- _Texte à lire_

==============================

Reprenant son intervention, mon hôte déclare : “Je te demande de
retirer ton pays des discussions de Madrid et donc de ne pas signer l’accord en
préparation. Sinon, les conséquences seraient graves et pour ton pays et pour
toi-même. Du reste, ayant à choisir entre le Maroc féodal et expansionniste et
l’Algérie révolutionnaire, tu ne peux choisir le premier”. Je l’interromps à
nouveau pour lui dire que ses propos menaçants sont déplacés et qu’ils ne
m’impressionnent pas. Il s’excuse et m’assure qu’il ne voulait pas me menacer,
mais seulement me parler franchement pour attirer mon attention sur la gravité
de la situation.

==============================

- _Entrées fournies_
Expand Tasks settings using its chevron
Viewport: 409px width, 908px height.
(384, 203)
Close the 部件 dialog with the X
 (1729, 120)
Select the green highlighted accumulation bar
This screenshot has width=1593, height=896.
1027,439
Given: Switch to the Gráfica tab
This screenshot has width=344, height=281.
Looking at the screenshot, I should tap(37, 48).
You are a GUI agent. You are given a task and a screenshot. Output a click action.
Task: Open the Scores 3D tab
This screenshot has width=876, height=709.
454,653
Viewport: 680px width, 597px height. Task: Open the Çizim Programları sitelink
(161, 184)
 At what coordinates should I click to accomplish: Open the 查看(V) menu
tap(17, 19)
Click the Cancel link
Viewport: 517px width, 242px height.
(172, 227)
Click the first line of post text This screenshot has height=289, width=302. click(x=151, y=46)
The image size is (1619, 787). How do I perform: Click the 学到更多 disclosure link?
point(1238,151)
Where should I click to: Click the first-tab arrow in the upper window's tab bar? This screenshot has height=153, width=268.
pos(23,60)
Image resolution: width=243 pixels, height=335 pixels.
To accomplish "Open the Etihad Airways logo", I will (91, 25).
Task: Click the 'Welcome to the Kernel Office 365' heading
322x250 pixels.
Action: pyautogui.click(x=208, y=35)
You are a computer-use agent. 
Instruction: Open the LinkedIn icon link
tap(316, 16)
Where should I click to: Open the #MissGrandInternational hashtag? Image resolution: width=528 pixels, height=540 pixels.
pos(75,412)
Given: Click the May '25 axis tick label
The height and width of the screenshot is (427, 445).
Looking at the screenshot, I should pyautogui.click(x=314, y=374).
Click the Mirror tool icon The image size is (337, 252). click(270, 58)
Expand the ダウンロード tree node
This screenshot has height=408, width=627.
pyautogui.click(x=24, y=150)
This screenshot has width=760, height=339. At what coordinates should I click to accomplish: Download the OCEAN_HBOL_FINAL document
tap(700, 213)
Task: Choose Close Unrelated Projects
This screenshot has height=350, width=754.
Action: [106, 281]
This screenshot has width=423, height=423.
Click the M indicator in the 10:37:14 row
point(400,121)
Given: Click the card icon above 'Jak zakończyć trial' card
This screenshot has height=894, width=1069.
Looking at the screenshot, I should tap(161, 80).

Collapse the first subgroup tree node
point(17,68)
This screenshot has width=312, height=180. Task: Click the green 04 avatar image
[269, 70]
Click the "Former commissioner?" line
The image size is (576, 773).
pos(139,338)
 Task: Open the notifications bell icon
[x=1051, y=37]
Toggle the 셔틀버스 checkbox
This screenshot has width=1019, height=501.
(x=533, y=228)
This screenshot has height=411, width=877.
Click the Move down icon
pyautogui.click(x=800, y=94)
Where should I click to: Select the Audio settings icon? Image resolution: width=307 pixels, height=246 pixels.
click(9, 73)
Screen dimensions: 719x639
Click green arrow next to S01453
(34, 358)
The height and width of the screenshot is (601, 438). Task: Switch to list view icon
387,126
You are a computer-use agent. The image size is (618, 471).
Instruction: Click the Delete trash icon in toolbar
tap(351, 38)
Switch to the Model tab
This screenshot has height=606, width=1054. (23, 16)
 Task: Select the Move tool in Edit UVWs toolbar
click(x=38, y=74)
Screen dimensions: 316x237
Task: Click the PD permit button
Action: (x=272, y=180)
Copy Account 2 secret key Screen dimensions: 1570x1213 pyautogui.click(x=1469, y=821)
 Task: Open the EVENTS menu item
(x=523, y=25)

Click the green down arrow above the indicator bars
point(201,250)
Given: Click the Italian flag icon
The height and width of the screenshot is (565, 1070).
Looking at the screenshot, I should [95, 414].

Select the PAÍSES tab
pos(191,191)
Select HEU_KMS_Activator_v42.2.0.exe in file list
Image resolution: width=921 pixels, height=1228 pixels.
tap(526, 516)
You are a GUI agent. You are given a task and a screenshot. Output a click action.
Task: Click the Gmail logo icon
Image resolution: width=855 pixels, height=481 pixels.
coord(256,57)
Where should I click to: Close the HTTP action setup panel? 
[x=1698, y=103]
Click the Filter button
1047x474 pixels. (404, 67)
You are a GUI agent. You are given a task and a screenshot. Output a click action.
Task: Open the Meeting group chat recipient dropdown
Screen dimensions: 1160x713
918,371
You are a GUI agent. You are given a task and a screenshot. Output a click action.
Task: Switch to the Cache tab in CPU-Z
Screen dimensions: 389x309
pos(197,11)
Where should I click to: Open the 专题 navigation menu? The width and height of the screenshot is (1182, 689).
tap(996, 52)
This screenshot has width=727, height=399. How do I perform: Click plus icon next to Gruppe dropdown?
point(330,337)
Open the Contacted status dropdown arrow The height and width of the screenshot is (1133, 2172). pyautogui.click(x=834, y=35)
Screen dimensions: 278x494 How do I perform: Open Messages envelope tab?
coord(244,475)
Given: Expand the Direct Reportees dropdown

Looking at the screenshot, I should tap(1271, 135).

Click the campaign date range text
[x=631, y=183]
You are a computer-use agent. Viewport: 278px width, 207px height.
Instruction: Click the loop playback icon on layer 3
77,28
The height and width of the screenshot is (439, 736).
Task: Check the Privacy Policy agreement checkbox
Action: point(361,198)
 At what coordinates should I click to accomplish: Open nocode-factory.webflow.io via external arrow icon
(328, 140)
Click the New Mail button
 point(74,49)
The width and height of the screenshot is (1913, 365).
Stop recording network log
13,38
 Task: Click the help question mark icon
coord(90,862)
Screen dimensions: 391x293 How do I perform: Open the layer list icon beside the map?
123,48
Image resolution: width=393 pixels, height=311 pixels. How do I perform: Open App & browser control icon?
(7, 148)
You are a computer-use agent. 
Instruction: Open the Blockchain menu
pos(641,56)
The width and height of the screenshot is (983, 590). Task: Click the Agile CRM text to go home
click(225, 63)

==============================

- _Exercices à traiter_
a) Recopiez fidèlement le passage du texte à lire qui va de « Reprenant son intervention, mon » jusqu'à « de la situation. » inclus.
b) Retranscrivez à l'identique les lignes des entrées, de celle qui contient « Task: Click the 'Welcome » jusqu'à celle qui contient « should pyautogui.click(x=314, y=374). » incluse.
Le texte à lire et les entrées proviennent de sources distinctes.

- _Corrigés des exercices_
a)
Reprenant son intervention, mon hôte déclare : “Je te demande de
retirer ton pays des discussions de Madrid et donc de ne pas signer l’accord en
préparation. Sinon, les conséquences seraient graves et pour ton pays et pour
toi-même. Du reste, ayant à choisir entre le Maroc féodal et expansionniste et
l’Algérie révolutionnaire, tu ne peux choisir le premier”. Je l’interromps à
nouveau pour lui dire que ses propos menaçants sont déplacés et qu’ils ne
m’impressionnent pas. Il s’excuse et m’assure qu’il ne voulait pas me menacer,
mais seulement me parler franchement pour attirer mon attention sur la gravité
de la situation.

b)
Task: Click the 'Welcome to the Kernel Office 365' heading
322x250 pixels.
Action: pyautogui.click(x=208, y=35)
You are a computer-use agent. 
Instruction: Open the LinkedIn icon link
tap(316, 16)
Where should I click to: Open the #MissGrandInternational hashtag? Image resolution: width=528 pixels, height=540 pixels.
pos(75,412)
Given: Click the May '25 axis tick label
The height and width of the screenshot is (427, 445).
Looking at the screenshot, I should pyautogui.click(x=314, y=374).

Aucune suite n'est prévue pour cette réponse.